I’m inclined to believe the “real” PTTTPOAM is a metaphor for the creative process, and the relationship between the poet and the poem (or artist-canvas, or musician-sound) . The poet creates “A place to go to in his own direction.” He/she seeks to move toward “an unexplained completion.” The poet wants to build a sanctuary (one that will “suffice”—see Of Modern Poetry) , and a place “where his inexactness/ Would discover, at last, the view toward which they [he and his inexactness] had edged.”
Writing begins by recomposing pines and shifting rocks; and ends when one is able to breathe a poem’s oxygen. It creates a place “to lie and, gazing down at the sea, / Recognize his unique and solitary home.”

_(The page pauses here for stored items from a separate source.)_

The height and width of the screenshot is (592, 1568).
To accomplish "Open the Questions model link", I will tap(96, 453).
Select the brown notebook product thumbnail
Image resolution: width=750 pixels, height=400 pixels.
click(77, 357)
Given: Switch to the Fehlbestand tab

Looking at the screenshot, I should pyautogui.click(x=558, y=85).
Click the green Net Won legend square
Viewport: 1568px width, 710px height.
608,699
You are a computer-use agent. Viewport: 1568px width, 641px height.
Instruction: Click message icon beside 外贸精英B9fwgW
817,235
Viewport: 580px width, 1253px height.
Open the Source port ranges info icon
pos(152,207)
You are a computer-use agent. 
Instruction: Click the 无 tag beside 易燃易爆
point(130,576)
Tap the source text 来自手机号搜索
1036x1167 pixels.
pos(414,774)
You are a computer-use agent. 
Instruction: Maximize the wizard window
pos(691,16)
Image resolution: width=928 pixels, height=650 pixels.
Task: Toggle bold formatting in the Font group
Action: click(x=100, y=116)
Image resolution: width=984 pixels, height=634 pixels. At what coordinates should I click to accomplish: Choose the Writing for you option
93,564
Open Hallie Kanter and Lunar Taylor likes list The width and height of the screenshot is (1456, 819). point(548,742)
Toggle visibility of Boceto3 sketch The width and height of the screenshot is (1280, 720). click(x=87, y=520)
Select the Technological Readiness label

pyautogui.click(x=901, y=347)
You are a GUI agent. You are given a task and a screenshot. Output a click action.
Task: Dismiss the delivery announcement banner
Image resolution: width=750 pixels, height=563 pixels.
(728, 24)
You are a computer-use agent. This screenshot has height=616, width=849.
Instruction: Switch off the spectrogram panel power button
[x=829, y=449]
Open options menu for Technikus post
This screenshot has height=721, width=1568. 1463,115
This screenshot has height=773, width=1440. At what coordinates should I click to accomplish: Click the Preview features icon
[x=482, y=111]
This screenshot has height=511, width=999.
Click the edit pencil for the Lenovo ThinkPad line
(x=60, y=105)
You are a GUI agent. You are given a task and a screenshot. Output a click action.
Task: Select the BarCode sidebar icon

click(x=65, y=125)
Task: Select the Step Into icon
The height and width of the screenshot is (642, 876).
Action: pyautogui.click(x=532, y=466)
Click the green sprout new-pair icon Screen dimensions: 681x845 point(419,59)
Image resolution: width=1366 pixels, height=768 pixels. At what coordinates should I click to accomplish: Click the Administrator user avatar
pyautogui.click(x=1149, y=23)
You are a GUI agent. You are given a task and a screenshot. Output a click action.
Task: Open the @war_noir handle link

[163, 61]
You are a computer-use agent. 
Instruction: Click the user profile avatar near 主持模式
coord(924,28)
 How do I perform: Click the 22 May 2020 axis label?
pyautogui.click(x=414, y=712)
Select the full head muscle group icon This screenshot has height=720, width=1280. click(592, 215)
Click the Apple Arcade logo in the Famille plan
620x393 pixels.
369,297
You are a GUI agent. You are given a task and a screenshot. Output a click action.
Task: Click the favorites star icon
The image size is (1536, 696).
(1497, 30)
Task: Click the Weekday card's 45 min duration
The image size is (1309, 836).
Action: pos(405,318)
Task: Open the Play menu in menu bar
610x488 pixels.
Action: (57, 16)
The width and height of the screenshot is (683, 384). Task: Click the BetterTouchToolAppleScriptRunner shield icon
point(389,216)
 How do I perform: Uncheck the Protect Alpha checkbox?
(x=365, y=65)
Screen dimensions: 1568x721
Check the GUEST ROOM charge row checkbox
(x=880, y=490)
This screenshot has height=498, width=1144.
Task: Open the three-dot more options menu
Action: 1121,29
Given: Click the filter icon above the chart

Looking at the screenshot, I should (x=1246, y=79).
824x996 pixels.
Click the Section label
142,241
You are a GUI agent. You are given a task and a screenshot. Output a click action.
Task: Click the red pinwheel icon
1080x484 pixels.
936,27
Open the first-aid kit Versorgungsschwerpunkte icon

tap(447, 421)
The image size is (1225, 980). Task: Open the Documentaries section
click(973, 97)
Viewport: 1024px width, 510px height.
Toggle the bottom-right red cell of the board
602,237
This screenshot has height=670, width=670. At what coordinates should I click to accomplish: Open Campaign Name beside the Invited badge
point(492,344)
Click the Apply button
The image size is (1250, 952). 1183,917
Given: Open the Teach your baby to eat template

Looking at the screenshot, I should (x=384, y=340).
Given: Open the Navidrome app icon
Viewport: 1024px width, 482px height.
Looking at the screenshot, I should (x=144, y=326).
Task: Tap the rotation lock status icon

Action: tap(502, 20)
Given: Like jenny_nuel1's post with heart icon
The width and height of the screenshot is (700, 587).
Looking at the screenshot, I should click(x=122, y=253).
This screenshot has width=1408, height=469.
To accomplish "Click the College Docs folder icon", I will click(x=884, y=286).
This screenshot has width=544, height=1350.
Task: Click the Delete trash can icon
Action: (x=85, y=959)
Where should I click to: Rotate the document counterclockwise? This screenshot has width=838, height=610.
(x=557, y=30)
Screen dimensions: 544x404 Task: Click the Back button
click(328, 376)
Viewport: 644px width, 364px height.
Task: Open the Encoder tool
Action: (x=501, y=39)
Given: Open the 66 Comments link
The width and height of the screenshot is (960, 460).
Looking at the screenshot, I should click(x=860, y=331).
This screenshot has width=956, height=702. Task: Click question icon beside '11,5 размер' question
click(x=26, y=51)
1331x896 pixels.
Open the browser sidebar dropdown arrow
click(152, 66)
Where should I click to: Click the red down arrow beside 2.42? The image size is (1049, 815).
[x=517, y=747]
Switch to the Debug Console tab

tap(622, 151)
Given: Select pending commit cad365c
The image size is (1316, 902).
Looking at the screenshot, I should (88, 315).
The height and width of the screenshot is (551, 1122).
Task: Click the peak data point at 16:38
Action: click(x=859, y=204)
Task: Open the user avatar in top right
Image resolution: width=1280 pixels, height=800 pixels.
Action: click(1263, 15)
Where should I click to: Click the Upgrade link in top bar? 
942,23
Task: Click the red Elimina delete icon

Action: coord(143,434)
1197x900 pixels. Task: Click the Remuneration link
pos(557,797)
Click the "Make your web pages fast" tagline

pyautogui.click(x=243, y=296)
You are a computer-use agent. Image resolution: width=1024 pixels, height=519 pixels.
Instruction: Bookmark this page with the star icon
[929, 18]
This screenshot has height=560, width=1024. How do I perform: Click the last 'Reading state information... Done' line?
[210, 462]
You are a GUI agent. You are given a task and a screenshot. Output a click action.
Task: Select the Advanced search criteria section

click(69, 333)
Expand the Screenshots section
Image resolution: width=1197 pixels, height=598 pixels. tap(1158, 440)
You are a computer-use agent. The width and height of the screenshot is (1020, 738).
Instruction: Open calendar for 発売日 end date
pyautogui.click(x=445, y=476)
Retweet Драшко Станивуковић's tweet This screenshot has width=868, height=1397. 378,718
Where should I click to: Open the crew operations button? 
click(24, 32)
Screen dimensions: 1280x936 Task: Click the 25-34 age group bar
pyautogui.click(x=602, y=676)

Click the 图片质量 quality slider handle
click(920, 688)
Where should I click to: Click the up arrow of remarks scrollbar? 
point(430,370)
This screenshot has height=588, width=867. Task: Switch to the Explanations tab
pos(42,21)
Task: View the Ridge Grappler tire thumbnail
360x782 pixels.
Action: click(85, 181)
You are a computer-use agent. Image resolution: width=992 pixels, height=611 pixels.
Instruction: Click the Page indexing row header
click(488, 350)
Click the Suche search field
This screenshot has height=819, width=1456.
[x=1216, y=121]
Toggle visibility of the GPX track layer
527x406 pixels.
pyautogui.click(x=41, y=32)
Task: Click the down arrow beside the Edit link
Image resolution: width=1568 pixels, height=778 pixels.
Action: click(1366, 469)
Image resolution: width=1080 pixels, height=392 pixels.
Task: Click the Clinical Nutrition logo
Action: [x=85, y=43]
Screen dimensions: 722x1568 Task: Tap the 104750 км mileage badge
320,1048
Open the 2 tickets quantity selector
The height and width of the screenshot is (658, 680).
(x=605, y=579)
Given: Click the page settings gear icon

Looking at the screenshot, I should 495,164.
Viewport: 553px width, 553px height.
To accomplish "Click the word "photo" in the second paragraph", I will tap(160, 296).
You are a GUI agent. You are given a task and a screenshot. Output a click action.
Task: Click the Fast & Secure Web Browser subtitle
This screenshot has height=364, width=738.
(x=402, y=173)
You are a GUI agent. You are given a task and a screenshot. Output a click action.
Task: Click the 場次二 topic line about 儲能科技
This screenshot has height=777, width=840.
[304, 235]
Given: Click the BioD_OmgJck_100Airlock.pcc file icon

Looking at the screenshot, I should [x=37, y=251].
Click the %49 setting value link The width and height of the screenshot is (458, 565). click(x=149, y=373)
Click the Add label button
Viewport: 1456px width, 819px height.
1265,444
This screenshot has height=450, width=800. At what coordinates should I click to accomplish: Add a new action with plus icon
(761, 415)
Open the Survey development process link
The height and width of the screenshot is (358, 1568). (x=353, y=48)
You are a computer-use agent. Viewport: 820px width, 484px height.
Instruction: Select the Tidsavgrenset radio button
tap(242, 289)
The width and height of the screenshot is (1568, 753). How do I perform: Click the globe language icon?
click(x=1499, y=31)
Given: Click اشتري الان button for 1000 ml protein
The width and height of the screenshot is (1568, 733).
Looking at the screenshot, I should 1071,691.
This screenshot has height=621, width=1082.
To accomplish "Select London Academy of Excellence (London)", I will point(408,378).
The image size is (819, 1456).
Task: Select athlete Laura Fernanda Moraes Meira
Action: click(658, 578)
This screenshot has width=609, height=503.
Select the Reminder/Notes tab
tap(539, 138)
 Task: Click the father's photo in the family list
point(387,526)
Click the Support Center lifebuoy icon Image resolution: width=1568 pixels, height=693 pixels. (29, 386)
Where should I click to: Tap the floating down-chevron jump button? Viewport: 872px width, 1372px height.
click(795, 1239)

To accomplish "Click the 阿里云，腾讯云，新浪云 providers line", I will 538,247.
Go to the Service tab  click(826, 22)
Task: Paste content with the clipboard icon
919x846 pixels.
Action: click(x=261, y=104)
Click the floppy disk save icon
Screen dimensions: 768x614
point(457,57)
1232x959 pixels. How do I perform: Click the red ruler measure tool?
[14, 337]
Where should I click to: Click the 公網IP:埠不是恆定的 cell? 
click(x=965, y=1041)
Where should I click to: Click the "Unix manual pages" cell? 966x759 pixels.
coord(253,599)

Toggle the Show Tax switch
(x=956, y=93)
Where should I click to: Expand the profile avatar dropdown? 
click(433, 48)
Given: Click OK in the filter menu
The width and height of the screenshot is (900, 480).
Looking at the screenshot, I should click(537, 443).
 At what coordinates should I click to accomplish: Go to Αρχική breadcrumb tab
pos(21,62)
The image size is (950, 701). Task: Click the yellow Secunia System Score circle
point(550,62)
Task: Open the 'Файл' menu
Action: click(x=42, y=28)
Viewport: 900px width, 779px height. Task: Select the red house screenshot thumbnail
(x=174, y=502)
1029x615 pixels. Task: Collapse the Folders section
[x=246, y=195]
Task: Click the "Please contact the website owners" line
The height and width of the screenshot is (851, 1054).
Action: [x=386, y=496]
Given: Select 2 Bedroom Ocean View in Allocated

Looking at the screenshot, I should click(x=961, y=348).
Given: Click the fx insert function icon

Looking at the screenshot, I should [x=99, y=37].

It seems to me T.S. Eliot was addressing the same thing when he said, “The only way of expressing emotion in the form of art is by finding an “objective correlative”; in other words, a set of objects, a situation, a chain of events which shall be the formula of that particular emotion; such that when the external facts, which must terminate in sensory experience, are given, the emotion is immediately evoked.” TSE, Selected Essays 1917-1932, “Hamlet.”
The “set of objects” of which Eliot speaks seems close, if not identical, to the pines that Stevens has recomposed, the rocks he has shifted, and the clouds among which he has picked his way.
Stevens’ objective correlative is “The exact rock where his inexactness/ Would discover, at last, the view toward which they had edged, // Where he could lie and, gazing down at the sea, / Recognize his unique and solitary home.”